How to complete this task → Find and copy each line of the records where the string "minus" shows up.

[Saved entries]
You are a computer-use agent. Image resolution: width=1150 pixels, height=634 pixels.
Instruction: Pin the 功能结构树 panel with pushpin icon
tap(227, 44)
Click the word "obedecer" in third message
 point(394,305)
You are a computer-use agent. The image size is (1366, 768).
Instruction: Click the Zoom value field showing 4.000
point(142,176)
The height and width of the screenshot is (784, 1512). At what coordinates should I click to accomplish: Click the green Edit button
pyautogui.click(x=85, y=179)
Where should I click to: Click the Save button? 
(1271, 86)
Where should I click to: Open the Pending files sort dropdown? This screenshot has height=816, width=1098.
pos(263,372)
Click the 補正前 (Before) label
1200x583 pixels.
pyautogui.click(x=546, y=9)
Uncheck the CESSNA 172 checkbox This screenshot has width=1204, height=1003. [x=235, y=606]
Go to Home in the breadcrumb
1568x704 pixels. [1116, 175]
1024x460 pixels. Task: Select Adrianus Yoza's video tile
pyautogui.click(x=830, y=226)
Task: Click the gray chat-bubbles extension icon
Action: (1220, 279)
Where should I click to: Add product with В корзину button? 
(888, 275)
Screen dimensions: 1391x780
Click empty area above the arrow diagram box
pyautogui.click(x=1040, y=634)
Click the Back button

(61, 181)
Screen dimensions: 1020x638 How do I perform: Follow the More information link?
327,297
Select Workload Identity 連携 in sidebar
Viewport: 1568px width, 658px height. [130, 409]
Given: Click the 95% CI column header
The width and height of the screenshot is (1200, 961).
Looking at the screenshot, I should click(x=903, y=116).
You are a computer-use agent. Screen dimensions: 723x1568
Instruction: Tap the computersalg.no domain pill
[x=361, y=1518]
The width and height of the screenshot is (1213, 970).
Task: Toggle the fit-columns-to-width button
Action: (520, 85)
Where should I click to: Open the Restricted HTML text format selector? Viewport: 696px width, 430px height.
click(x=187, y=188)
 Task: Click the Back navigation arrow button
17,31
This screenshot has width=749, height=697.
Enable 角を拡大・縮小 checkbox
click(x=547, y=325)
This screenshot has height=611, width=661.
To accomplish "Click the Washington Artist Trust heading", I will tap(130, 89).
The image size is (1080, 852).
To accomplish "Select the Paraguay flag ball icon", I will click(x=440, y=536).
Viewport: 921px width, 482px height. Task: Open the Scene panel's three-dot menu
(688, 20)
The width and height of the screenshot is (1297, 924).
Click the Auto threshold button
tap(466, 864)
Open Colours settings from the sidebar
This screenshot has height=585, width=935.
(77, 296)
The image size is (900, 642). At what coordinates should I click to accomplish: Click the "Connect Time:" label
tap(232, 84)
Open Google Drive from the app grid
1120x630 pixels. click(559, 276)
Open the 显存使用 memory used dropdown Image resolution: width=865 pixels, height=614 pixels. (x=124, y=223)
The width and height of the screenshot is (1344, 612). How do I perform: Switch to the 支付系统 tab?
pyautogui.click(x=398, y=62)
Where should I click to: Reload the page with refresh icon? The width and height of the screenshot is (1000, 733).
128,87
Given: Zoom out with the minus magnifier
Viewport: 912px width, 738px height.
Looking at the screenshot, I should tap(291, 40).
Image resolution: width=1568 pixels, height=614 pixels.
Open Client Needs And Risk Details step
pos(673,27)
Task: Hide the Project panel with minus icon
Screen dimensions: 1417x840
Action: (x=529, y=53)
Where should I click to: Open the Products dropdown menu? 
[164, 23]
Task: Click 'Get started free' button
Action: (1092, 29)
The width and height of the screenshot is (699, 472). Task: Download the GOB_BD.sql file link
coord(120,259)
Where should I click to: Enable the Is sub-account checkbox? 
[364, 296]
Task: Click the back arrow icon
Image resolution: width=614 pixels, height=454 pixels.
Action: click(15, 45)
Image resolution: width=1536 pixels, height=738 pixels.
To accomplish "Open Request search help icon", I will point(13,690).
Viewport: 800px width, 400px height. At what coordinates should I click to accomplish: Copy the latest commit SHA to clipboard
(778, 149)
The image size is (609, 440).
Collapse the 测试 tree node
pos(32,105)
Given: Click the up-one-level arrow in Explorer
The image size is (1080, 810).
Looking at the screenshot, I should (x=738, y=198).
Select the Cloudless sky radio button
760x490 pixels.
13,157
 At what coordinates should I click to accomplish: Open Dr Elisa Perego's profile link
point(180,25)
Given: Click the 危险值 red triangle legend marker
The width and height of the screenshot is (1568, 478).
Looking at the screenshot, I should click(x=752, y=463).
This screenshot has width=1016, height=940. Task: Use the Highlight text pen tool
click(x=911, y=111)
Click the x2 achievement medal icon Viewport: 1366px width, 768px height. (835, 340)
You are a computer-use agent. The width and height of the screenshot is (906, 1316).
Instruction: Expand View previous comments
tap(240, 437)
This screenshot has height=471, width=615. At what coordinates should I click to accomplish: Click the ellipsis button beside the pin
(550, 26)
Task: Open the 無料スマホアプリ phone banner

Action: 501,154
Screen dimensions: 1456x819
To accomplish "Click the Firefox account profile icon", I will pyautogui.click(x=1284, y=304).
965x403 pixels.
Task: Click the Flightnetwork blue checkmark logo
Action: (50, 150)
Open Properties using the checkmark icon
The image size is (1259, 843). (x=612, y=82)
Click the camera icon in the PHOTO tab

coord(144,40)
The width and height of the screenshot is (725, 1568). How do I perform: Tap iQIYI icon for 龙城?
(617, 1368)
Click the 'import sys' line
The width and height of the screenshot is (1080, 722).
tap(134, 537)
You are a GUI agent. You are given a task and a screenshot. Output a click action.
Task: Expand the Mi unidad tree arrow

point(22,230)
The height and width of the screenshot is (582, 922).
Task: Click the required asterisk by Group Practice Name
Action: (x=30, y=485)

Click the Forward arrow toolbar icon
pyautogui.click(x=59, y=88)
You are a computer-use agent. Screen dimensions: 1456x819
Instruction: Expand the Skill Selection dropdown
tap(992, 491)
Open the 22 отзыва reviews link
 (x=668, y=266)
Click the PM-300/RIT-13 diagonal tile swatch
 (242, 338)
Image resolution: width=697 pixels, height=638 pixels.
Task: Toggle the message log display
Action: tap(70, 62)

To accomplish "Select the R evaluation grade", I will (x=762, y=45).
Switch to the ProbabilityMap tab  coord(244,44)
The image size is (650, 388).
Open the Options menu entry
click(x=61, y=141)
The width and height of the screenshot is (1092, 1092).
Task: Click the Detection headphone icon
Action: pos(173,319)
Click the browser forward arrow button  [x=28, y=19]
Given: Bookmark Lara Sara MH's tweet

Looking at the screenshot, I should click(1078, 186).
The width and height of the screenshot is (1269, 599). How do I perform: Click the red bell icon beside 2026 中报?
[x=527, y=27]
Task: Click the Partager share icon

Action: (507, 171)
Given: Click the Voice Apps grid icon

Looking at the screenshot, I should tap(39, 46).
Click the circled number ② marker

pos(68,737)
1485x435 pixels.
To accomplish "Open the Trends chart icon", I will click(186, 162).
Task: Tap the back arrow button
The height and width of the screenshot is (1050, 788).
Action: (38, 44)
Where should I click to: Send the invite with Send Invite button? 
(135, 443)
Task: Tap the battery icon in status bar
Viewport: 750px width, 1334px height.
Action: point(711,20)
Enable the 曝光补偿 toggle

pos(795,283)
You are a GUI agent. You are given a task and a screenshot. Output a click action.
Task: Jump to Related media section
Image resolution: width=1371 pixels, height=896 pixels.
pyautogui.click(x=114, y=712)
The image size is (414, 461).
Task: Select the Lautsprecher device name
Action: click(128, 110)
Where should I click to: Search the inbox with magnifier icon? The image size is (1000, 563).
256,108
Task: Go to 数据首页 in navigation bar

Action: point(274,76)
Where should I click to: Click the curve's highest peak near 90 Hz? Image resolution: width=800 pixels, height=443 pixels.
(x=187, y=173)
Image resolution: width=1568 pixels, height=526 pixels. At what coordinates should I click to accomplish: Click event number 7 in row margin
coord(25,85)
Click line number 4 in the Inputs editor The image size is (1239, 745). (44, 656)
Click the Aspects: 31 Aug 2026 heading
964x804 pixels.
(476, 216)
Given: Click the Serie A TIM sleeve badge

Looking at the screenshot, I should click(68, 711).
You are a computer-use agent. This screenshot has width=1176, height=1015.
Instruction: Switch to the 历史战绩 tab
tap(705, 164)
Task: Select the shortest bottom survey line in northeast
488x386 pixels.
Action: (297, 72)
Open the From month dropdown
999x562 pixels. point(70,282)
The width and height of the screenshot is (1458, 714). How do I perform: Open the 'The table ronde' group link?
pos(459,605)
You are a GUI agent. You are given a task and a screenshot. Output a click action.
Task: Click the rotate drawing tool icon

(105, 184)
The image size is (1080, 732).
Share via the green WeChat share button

Answer box →
Given: Zoom out with the minus magnifier
Task: Hide the Project panel with minus icon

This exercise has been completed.